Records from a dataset
- - - -
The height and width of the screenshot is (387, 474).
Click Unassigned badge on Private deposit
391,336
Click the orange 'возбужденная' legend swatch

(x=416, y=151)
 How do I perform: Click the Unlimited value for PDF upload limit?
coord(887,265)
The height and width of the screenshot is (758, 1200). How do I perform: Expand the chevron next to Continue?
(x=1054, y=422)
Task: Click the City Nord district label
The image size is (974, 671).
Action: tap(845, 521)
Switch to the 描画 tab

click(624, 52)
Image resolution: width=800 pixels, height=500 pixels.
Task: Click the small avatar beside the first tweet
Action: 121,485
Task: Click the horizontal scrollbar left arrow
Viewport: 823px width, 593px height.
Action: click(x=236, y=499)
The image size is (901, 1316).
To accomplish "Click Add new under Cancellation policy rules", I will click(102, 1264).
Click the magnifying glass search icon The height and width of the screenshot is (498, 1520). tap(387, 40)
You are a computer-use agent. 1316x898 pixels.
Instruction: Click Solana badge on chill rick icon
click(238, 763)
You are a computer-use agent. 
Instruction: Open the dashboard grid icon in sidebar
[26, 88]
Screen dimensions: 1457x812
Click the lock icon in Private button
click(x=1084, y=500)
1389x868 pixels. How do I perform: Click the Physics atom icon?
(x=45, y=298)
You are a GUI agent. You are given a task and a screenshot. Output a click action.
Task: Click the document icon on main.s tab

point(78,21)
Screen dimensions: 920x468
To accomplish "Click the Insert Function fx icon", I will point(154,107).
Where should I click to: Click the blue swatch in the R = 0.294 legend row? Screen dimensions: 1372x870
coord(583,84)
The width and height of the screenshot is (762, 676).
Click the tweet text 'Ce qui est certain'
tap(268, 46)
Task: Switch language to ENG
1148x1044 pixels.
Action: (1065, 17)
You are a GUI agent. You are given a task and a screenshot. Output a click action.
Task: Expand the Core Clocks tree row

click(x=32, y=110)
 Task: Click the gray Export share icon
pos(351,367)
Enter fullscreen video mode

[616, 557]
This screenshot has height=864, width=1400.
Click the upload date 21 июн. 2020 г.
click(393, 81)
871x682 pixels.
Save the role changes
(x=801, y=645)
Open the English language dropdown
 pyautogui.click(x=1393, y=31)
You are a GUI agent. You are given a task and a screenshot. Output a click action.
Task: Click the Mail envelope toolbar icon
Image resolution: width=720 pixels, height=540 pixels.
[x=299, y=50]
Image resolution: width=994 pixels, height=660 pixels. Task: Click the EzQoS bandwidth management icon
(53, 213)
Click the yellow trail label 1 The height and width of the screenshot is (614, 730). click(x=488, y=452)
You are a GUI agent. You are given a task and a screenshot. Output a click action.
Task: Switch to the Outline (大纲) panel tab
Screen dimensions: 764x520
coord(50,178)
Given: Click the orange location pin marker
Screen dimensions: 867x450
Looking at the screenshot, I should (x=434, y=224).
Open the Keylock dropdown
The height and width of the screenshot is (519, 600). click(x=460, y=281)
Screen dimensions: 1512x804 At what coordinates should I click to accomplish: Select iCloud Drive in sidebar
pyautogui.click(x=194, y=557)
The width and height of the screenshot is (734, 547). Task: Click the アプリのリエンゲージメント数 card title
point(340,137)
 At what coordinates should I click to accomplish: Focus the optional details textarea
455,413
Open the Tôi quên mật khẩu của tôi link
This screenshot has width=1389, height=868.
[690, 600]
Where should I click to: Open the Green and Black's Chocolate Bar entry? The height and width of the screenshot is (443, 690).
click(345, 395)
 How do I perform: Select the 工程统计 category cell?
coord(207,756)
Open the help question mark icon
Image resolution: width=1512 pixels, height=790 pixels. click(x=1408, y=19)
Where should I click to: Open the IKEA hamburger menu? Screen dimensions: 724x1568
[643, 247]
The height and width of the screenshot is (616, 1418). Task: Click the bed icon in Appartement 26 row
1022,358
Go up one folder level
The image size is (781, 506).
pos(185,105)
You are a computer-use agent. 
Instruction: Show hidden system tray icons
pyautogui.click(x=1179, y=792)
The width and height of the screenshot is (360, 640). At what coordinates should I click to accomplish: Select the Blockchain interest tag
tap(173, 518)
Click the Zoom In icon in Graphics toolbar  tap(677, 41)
- - - -
A word-for-word transcription of the data above is required.

The height and width of the screenshot is (387, 474).
Click Unassigned badge on Private deposit
391,336
Click the orange 'возбужденная' legend swatch

(x=416, y=151)
 How do I perform: Click the Unlimited value for PDF upload limit?
coord(887,265)
The height and width of the screenshot is (758, 1200). How do I perform: Expand the chevron next to Continue?
(x=1054, y=422)
Task: Click the City Nord district label
The image size is (974, 671).
Action: tap(845, 521)
Switch to the 描画 tab

click(624, 52)
Image resolution: width=800 pixels, height=500 pixels.
Task: Click the small avatar beside the first tweet
Action: 121,485
Task: Click the horizontal scrollbar left arrow
Viewport: 823px width, 593px height.
Action: click(x=236, y=499)
The image size is (901, 1316).
To accomplish "Click Add new under Cancellation policy rules", I will click(102, 1264).
Click the magnifying glass search icon The height and width of the screenshot is (498, 1520). tap(387, 40)
You are a computer-use agent. 1316x898 pixels.
Instruction: Click Solana badge on chill rick icon
click(238, 763)
You are a computer-use agent. 
Instruction: Open the dashboard grid icon in sidebar
[26, 88]
Screen dimensions: 1457x812
Click the lock icon in Private button
click(x=1084, y=500)
1389x868 pixels. How do I perform: Click the Physics atom icon?
(x=45, y=298)
You are a GUI agent. You are given a task and a screenshot. Output a click action.
Task: Click the document icon on main.s tab

point(78,21)
Screen dimensions: 920x468
To accomplish "Click the Insert Function fx icon", I will point(154,107).
Where should I click to: Click the blue swatch in the R = 0.294 legend row? Screen dimensions: 1372x870
coord(583,84)
The width and height of the screenshot is (762, 676).
Click the tweet text 'Ce qui est certain'
tap(268, 46)
Task: Switch language to ENG
1148x1044 pixels.
Action: (1065, 17)
You are a GUI agent. You are given a task and a screenshot. Output a click action.
Task: Expand the Core Clocks tree row

click(x=32, y=110)
 Task: Click the gray Export share icon
pos(351,367)
Enter fullscreen video mode

[616, 557]
This screenshot has height=864, width=1400.
Click the upload date 21 июн. 2020 г.
click(393, 81)
871x682 pixels.
Save the role changes
(x=801, y=645)
Open the English language dropdown
 pyautogui.click(x=1393, y=31)
You are a GUI agent. You are given a task and a screenshot. Output a click action.
Task: Click the Mail envelope toolbar icon
Image resolution: width=720 pixels, height=540 pixels.
[x=299, y=50]
Image resolution: width=994 pixels, height=660 pixels. Task: Click the EzQoS bandwidth management icon
(53, 213)
Click the yellow trail label 1 The height and width of the screenshot is (614, 730). click(x=488, y=452)
You are a GUI agent. You are given a task and a screenshot. Output a click action.
Task: Switch to the Outline (大纲) panel tab
Screen dimensions: 764x520
coord(50,178)
Given: Click the orange location pin marker
Screen dimensions: 867x450
Looking at the screenshot, I should (x=434, y=224).
Open the Keylock dropdown
The height and width of the screenshot is (519, 600). click(x=460, y=281)
Screen dimensions: 1512x804 At what coordinates should I click to accomplish: Select iCloud Drive in sidebar
pyautogui.click(x=194, y=557)
The width and height of the screenshot is (734, 547). Task: Click the アプリのリエンゲージメント数 card title
point(340,137)
 At what coordinates should I click to accomplish: Focus the optional details textarea
455,413
Open the Tôi quên mật khẩu của tôi link
This screenshot has width=1389, height=868.
[690, 600]
Where should I click to: Open the Green and Black's Chocolate Bar entry? The height and width of the screenshot is (443, 690).
click(345, 395)
 How do I perform: Select the 工程统计 category cell?
coord(207,756)
Open the help question mark icon
Image resolution: width=1512 pixels, height=790 pixels. click(x=1408, y=19)
Where should I click to: Open the IKEA hamburger menu? Screen dimensions: 724x1568
[643, 247]
The height and width of the screenshot is (616, 1418). Task: Click the bed icon in Appartement 26 row
1022,358
Go up one folder level
The image size is (781, 506).
pos(185,105)
You are a computer-use agent. 
Instruction: Show hidden system tray icons
pyautogui.click(x=1179, y=792)
The width and height of the screenshot is (360, 640). At what coordinates should I click to accomplish: Select the Blockchain interest tag
tap(173, 518)
Click the Zoom In icon in Graphics toolbar  tap(677, 41)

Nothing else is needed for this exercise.